** BEGIN RAW RECORDS **
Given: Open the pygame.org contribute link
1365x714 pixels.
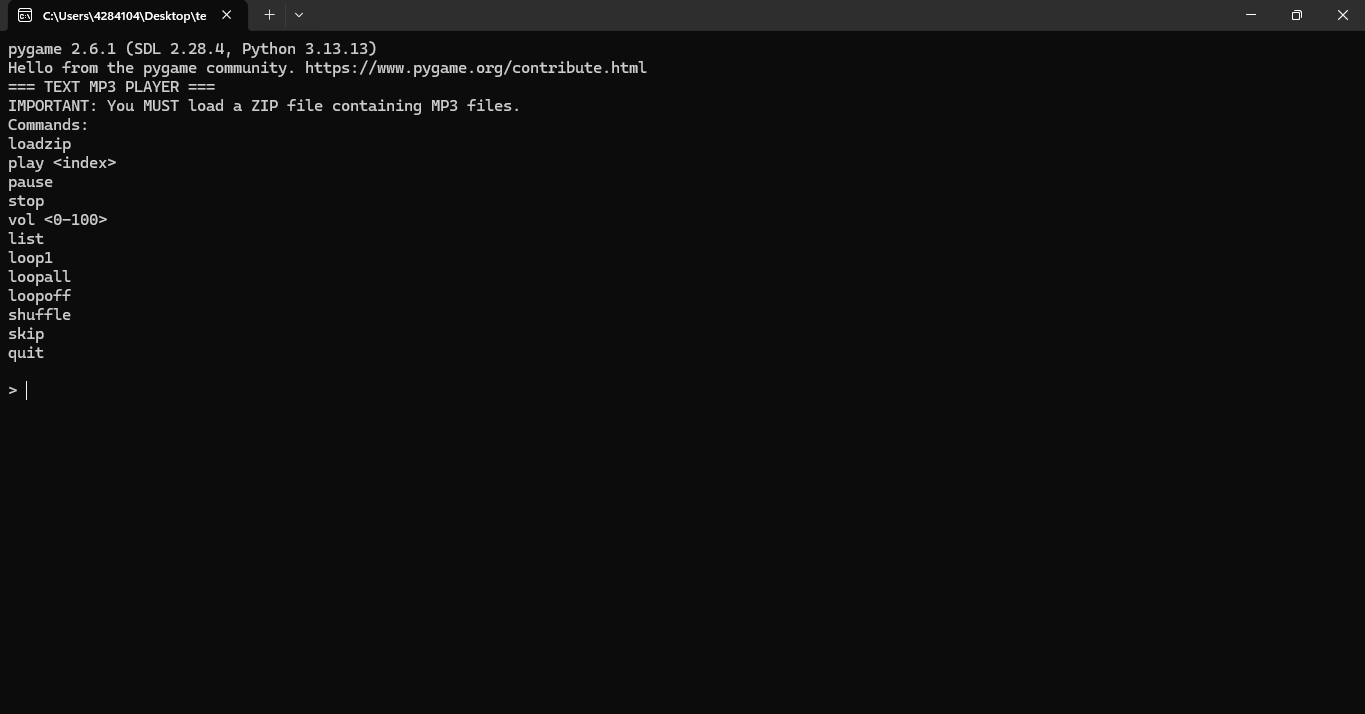Looking at the screenshot, I should 475,68.
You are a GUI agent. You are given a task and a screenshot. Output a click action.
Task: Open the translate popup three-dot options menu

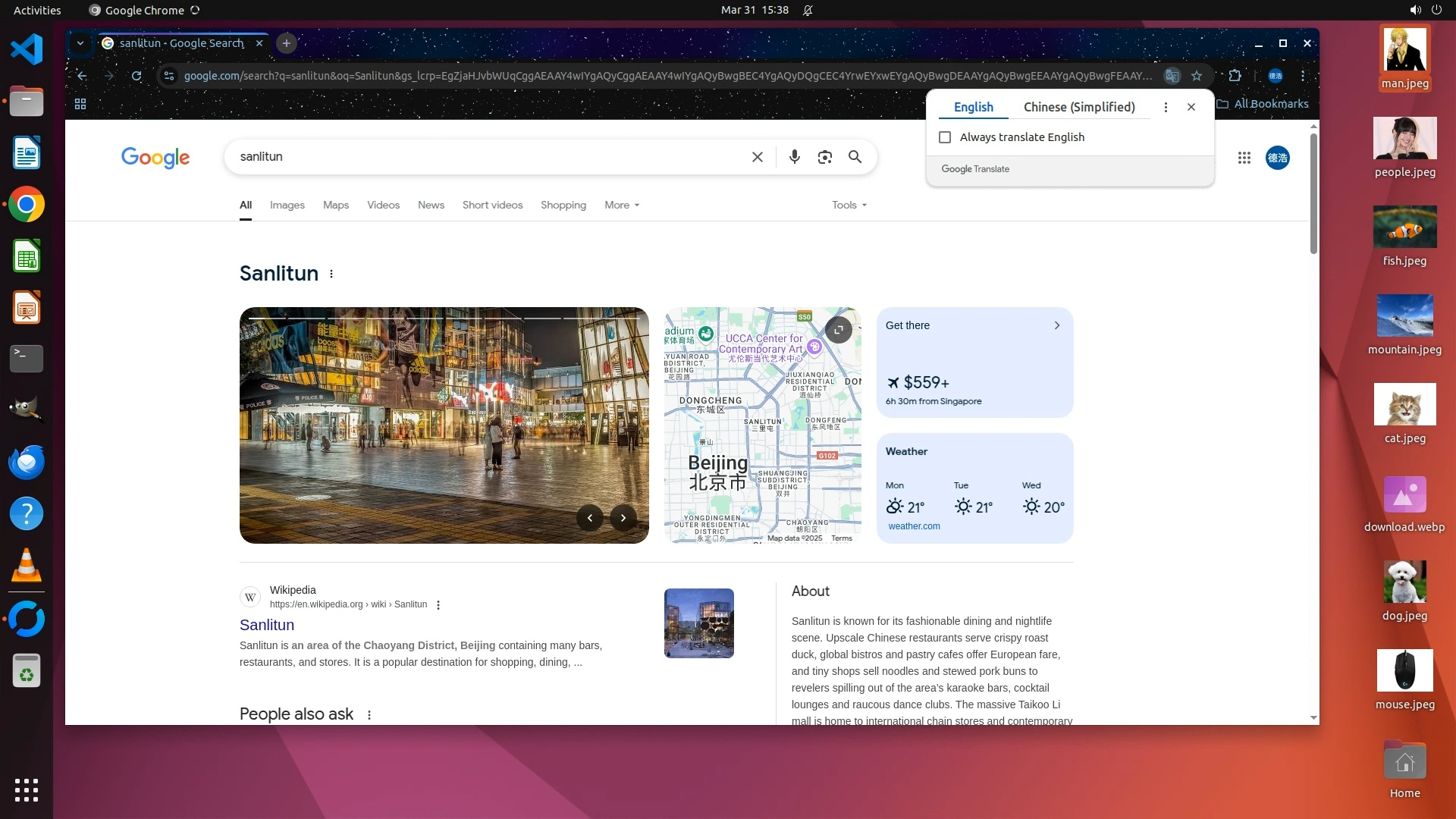pyautogui.click(x=1166, y=107)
** END RAW RECORDS **
GOAL OF THE EXERCISE: Please quote the records word for word, starting at the line with "You are a GUI" and running through the last line of the records, with that final line included. Leave the pictures out of your answer.

CORRECT OUTPUT:
You are a GUI agent. You are given a task and a screenshot. Output a click action.
Task: Open the translate popup three-dot options menu

pyautogui.click(x=1166, y=107)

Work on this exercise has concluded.